Schwarzenegger told Treasury Secretary Henry Paulson in a letter last Thursday that California could need the federal government to buy $7 billion of state revenue anticipation notes stalled by a weak credit market.
California, the biggest issuer of U.S. municipal debt and the most populous U.S. state, needs to sell the notes to tide itself over before it collects fees and other income. Without short-term cash, the state may need to cut spending on services, including law enforcement.
On Friday, Schwarzenegger said a $700 billion federal financial bailout bill passed into law that day should help calm markets, but California was still not “out of the woods”.
“If we can’t get that loan through the normal course, we will go to the federal government and ask for help and we have already set that in motion,” Schwarzenegger said.

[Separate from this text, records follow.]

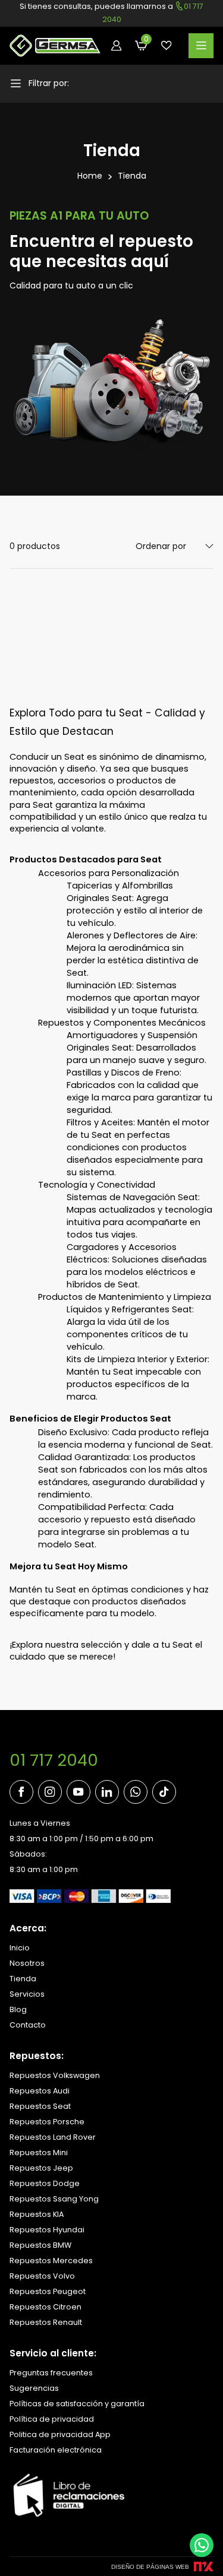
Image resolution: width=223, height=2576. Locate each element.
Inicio (20, 1948)
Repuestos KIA (37, 2214)
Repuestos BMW (40, 2245)
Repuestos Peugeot (48, 2291)
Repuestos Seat (40, 2106)
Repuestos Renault (46, 2322)
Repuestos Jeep (41, 2168)
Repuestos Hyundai (47, 2230)
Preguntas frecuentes (51, 2373)
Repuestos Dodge (45, 2183)
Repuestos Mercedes (51, 2260)
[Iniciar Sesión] (116, 45)
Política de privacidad (52, 2419)
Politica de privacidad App (60, 2434)
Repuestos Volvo (42, 2276)
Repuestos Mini (39, 2152)
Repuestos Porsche (47, 2122)
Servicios (27, 1994)
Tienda (132, 176)
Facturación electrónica (56, 2450)
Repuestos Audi (40, 2091)
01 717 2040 (54, 1760)
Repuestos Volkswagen (55, 2075)
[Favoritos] (166, 45)
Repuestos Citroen (45, 2307)
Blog (18, 2009)
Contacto (28, 2025)
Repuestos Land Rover (53, 2137)
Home (89, 176)
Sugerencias (34, 2388)
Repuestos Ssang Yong (54, 2199)
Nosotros (27, 1963)
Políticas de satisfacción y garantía (77, 2404)
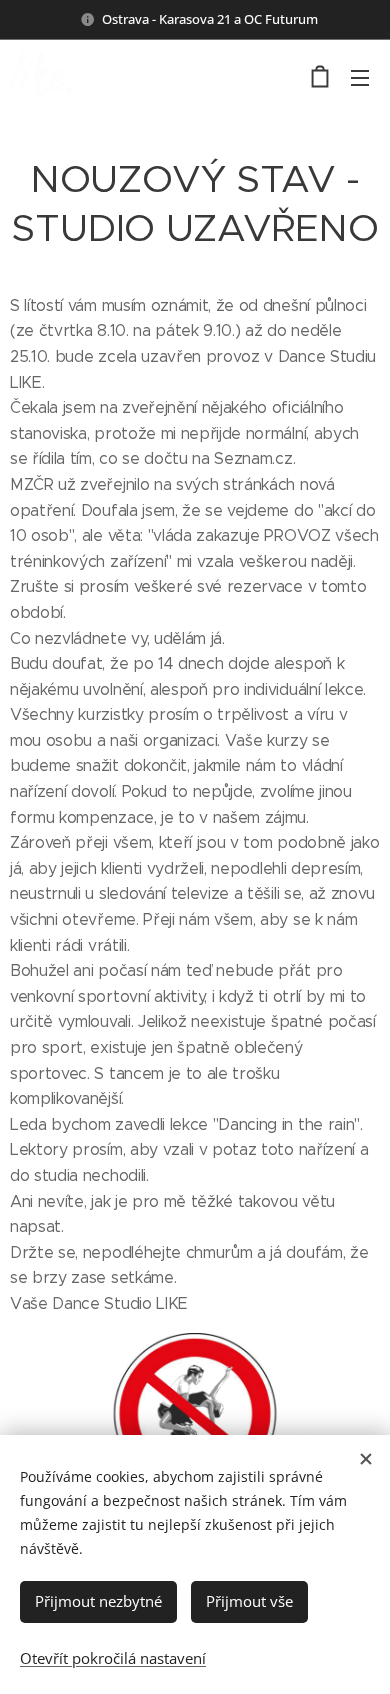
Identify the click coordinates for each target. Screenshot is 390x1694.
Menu (360, 77)
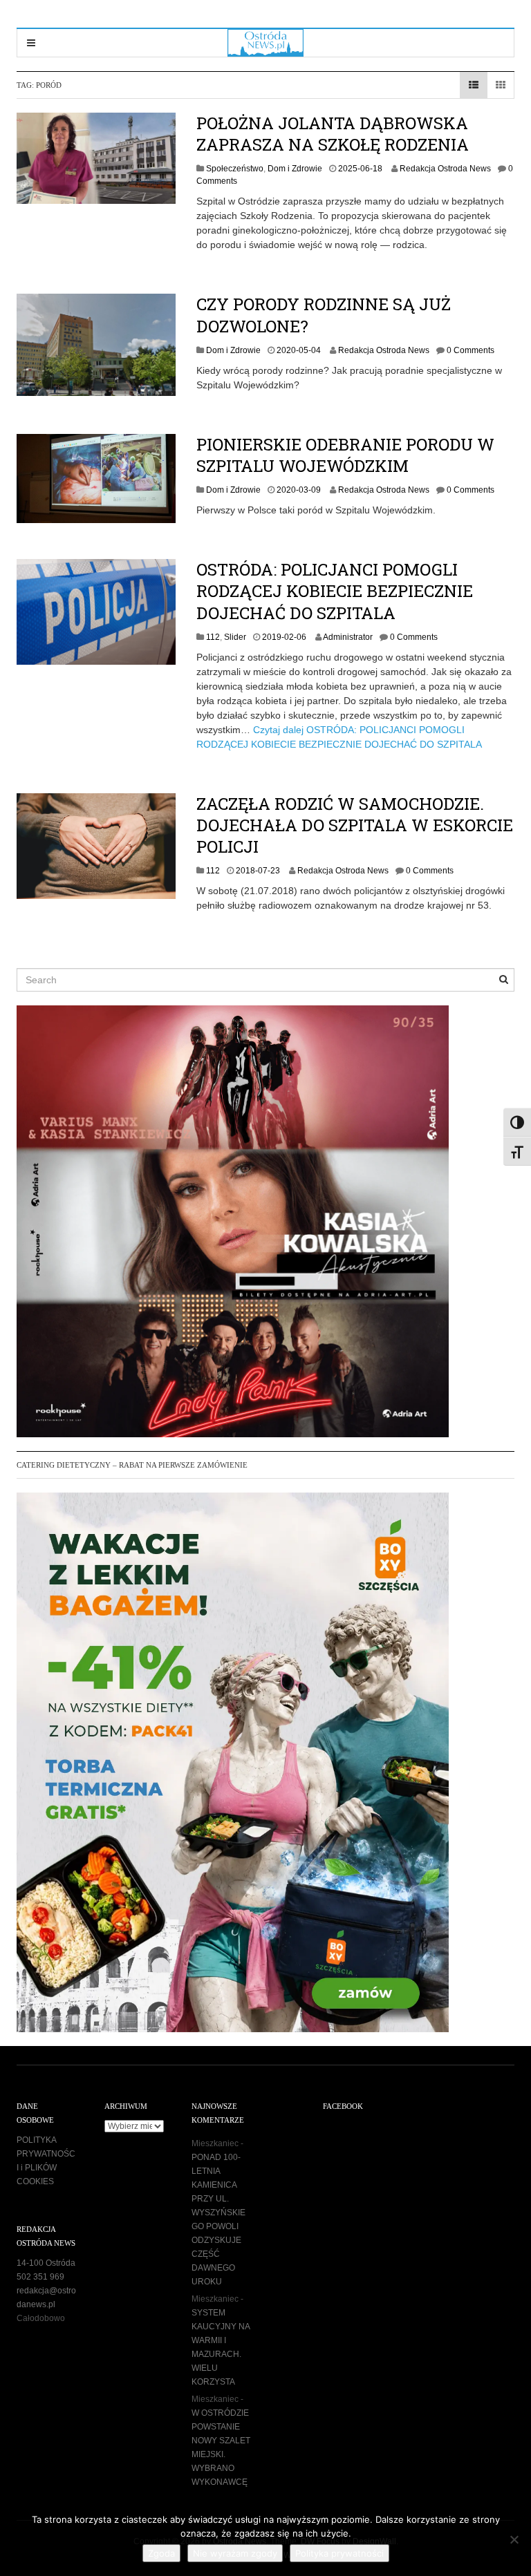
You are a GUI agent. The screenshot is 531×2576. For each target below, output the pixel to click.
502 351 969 (40, 2277)
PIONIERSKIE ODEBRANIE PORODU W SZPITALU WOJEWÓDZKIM (345, 455)
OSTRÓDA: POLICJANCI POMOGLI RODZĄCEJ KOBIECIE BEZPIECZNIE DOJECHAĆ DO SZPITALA (334, 590)
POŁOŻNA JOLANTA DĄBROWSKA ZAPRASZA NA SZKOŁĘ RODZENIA (332, 133)
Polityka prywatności (339, 2553)
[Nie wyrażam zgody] (514, 2539)
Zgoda (161, 2553)
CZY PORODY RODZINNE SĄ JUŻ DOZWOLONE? (323, 315)
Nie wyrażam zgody (235, 2553)
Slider (235, 637)
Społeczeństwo (234, 168)
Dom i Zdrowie (295, 168)
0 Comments (470, 350)
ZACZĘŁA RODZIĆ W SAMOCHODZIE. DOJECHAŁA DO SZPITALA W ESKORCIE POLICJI (354, 825)
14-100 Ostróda (46, 2263)
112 (213, 637)
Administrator (348, 637)
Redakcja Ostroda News (445, 168)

The California state Treasurer’s office is preparing to take the $7 billion in revenue anticipation notes to market next week, but it is also weighing other options, including bank loans and taxable issues to raise cash in addition to approaching the U.S. government to buy the debt.
“Obviously, given the circumstances, we were hoping for a quick response. It looks like we’re going to get one,” said Tom Dresslar, spokesman for California Treasurer Bill Lockyer.
California’s Department of Finance said it, too, was awaiting word from the federal government.
“No formal communication has been received yet ... but we’ll see where the day takes us,” said H.D. Palmer, a spokesman for the department.
Whether California ultimately will need the federal loans depends on how quickly the bailout package is able to unfreeze credit markets, Palmer said.
“We believe the rescue package will have a beneficial effect in getting the credit window to open. But two questions remain: When will the credit window open? And under what conditions? Because of that contingency, that is why the governor took the prudent step of sending that letter to Secretary Paulson,” Palmer said.
The U.S. government could buy California’s notes if a consensus emerges in Washington for deficit financing to assist cash-strapped state and local governments, said James Hawley of the Elfenworks Center for the Study of Fiduciary Capitalism at Saint Mary’s College of California in Moraga, California.
Otherwise, state and local governments may be forced to cut payrolls, which would make unemployment worse, or hike taxes, which would pull money out of consumers’ pockets. Either option is risky amid a frail economy, said Hawley, the center’s co-director.
“It’s a very dangerous situation, given everything else that’s going on,” Hawley said.